## Saved entries
= = = =
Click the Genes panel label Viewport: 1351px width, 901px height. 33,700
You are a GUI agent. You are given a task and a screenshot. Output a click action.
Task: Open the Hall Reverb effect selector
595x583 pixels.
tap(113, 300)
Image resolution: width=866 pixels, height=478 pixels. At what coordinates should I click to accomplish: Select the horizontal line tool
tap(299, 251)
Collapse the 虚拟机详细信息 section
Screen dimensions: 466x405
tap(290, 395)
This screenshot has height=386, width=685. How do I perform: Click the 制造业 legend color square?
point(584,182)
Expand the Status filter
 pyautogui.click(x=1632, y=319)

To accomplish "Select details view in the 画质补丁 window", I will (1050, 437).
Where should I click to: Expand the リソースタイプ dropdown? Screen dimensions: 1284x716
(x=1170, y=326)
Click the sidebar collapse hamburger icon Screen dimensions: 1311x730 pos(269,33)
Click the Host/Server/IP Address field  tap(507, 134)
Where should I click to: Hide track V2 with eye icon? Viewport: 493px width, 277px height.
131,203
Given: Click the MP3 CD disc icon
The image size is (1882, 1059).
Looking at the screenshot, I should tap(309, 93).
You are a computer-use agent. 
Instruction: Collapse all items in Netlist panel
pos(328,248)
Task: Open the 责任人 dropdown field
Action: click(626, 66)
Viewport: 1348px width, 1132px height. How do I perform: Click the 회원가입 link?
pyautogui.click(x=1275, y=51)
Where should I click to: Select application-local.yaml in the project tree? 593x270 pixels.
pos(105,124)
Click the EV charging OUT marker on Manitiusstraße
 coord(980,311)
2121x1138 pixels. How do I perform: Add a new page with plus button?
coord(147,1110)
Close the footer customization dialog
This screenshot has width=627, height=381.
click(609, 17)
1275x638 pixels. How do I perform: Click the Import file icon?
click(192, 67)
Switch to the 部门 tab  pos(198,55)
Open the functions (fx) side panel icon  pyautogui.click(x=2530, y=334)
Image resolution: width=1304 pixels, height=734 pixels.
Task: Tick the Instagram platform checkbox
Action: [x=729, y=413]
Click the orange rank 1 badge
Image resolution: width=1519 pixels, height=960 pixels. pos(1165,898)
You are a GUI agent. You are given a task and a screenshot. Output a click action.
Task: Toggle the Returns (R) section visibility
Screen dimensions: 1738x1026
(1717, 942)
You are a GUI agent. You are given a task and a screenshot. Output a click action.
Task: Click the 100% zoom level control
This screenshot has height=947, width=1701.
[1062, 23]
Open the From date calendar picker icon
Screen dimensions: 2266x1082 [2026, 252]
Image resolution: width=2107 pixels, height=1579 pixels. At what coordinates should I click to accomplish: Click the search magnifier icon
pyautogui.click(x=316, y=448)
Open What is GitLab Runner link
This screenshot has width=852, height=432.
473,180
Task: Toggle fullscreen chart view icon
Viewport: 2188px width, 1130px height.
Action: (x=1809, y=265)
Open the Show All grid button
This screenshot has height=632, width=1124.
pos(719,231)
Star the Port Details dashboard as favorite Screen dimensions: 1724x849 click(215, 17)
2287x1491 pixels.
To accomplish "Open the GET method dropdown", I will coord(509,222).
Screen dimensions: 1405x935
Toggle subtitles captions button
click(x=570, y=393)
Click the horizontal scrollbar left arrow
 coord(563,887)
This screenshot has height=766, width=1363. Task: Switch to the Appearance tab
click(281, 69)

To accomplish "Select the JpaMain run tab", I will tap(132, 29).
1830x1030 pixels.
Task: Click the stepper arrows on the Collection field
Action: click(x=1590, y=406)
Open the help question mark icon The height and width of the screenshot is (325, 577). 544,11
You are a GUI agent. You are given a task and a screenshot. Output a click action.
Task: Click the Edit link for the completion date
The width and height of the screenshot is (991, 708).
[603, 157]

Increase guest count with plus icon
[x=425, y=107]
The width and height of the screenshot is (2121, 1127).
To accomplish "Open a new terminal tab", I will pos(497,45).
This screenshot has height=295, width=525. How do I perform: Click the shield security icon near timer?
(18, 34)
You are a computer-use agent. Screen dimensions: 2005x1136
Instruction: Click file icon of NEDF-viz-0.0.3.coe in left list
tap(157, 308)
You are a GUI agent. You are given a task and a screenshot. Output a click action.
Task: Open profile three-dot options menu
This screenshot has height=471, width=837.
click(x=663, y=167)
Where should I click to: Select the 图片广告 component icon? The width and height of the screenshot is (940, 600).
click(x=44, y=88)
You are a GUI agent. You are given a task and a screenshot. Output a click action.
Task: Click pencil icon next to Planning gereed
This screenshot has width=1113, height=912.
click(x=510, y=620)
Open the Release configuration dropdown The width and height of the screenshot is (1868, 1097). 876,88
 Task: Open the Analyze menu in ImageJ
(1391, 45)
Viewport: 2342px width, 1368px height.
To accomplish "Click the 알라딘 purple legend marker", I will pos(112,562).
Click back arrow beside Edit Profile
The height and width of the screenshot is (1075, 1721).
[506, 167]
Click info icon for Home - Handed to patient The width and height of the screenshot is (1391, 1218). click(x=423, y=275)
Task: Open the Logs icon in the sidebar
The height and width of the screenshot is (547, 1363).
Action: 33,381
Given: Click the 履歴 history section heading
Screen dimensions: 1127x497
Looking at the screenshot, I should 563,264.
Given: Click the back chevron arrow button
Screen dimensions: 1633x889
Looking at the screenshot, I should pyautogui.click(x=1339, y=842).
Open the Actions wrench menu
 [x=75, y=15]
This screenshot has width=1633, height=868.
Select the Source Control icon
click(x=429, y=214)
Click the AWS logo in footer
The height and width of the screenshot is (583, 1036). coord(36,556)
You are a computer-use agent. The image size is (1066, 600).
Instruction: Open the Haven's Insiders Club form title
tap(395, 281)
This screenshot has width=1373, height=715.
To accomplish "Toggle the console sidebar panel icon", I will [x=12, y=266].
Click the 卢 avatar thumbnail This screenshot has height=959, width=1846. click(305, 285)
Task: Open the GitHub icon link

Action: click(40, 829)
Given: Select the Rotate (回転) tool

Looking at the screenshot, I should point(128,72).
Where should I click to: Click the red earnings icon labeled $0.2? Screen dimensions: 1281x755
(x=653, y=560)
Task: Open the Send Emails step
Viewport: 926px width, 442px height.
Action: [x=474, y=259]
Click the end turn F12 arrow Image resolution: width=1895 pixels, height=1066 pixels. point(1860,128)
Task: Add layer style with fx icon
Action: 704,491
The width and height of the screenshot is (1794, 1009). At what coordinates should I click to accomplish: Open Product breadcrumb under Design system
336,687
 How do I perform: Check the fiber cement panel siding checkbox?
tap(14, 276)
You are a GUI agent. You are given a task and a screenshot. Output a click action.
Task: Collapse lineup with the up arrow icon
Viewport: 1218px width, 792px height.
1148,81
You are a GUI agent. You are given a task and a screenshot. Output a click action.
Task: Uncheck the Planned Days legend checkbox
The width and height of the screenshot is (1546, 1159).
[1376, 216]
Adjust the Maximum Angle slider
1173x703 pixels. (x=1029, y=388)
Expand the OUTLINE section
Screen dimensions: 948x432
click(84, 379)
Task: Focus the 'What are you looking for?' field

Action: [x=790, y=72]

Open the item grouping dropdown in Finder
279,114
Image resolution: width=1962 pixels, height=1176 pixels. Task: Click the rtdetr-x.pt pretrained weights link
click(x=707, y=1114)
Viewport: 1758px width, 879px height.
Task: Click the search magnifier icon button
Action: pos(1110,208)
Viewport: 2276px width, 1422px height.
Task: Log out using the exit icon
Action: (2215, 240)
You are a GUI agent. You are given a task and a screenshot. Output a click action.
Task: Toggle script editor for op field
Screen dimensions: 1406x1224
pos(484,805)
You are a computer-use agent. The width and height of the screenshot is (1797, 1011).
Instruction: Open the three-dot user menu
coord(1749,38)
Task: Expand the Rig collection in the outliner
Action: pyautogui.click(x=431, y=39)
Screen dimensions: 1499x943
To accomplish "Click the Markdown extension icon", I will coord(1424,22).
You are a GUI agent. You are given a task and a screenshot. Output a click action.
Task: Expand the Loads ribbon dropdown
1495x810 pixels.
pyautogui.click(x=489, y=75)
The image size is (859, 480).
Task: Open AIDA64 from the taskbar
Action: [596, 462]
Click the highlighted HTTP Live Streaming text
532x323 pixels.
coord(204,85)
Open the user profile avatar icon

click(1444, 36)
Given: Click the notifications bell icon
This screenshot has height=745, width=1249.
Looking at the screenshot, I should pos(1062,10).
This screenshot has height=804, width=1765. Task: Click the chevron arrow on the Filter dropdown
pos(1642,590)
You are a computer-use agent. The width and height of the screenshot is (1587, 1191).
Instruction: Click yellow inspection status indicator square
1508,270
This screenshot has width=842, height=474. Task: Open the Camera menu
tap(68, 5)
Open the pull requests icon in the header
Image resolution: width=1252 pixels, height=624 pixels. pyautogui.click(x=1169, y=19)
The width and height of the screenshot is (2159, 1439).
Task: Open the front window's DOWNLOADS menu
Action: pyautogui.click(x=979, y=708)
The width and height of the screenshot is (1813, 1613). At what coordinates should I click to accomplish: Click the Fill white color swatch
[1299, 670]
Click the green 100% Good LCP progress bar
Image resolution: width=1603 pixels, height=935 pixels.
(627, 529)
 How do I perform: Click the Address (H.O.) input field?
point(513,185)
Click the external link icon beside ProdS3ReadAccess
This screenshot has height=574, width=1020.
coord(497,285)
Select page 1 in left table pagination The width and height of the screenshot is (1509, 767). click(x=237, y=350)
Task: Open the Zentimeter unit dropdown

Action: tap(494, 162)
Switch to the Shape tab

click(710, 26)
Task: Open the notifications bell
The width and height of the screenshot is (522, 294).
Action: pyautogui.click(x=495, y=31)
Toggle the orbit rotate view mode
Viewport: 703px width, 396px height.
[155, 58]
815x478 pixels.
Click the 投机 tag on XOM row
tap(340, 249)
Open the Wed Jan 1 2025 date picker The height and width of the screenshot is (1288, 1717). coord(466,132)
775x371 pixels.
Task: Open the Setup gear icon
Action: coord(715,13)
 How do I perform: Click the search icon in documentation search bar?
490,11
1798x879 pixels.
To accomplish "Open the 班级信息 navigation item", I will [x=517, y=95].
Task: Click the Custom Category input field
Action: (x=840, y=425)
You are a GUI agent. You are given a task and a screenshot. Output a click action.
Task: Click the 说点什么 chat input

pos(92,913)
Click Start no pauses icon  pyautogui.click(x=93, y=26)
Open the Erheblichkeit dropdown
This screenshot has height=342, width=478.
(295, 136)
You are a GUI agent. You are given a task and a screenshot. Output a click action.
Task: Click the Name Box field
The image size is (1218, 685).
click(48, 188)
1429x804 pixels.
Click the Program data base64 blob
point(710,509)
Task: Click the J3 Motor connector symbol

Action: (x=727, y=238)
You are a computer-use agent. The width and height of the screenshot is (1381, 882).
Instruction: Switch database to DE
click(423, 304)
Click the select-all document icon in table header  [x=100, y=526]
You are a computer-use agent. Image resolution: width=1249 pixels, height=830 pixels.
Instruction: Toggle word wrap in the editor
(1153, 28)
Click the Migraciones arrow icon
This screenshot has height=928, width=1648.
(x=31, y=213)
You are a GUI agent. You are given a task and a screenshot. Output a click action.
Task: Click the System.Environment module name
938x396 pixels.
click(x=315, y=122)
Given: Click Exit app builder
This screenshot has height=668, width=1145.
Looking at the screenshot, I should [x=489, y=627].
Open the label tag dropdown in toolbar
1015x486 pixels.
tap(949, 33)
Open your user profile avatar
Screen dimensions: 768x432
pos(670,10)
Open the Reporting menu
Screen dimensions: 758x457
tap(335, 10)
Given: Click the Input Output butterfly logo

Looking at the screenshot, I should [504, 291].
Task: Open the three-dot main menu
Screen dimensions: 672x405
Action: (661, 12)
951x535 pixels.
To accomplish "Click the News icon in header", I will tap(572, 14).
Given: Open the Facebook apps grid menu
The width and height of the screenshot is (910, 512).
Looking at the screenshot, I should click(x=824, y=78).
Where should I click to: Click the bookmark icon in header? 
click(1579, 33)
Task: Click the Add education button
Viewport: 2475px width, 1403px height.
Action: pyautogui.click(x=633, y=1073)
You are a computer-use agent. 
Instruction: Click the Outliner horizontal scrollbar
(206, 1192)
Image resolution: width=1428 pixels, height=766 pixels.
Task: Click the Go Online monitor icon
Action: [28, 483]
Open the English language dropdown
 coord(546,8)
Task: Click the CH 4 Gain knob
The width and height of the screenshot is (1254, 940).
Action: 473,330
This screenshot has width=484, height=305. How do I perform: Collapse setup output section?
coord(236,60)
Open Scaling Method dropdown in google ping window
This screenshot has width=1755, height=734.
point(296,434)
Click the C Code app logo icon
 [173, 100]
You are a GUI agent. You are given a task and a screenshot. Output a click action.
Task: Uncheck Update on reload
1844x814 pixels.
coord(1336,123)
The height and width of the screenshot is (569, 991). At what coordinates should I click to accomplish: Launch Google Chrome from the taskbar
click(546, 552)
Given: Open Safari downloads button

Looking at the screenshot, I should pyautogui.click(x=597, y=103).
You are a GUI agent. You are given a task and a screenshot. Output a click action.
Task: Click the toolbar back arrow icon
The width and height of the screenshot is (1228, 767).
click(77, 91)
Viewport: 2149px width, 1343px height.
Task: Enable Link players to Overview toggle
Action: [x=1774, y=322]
= = = =
## ASSIGNMENT
Your answer should be the lines of the records that hold the string "table".

## TASK ANSWER
Select page 1 in left table pagination The width and height of the screenshot is (1509, 767). click(x=237, y=350)
Click the select-all document icon in table header  [x=100, y=526]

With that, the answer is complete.